Why No One Talks Back to Cathy Hughes



The empress of black radio is using public airwaves to personally attack her enemies in Congress in the name of black progress. Who's going to put her in check?


Why No One Talks Back to Cathy Hughes
by Natalie Hopkinson

If you’ve tuned in to black radio in the past few months, chances are you’ve heard “Reality Radio,” a series of announcements in which radio pioneer Cathy Hughes asks the black community to fight a new law in Congress that she claims would “murder black-owned radio.”

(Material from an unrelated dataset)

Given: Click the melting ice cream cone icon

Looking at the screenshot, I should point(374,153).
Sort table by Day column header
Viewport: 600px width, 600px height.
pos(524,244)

Her definition of homicide? Performance Rights Act (HR 848), a bill that would require radio stations to pay royalties to artists for playing their music. The potential winners and losers in the bill being considered by Congress has been a source of heated debate. But it clearly would dim the already free-falling profits of Hughes’ company Radio One, the nation’s largest chain of black radio stations.

Now, your average multimillionaire business mogul might respond to a congressional threat by heading directly to K Street to hire the most powerful lobbyist money can buy. But we are talking about Cathy Hughes, BLACK multimillionaire business mogul, someone who has a long track record of using the airwaves to throw her weight around on behalf of the Darker Nation.

Thus Hughes’ calculus for the “Reality Radio” spots goes something like this: I am a black person + my business is under threat = black people are under threat.

“This bill is not in the interest of black people!” Hughes tells the 12 million listeners who tune in to Radio One stations each week, in spots that air as many as a dozen times a day. In one episode, Hughes publicly scolds bill co-sponsor Rep. Sheila Jackson Lee of Houston for assuring radio execs that HR 848 would not put them out of business. “She has never worked at, managed nor owned a radio station in her life,” Hughes says. “So how could she possibly know anything about what it takes or doesn’t take to operate a broadcasting facility?”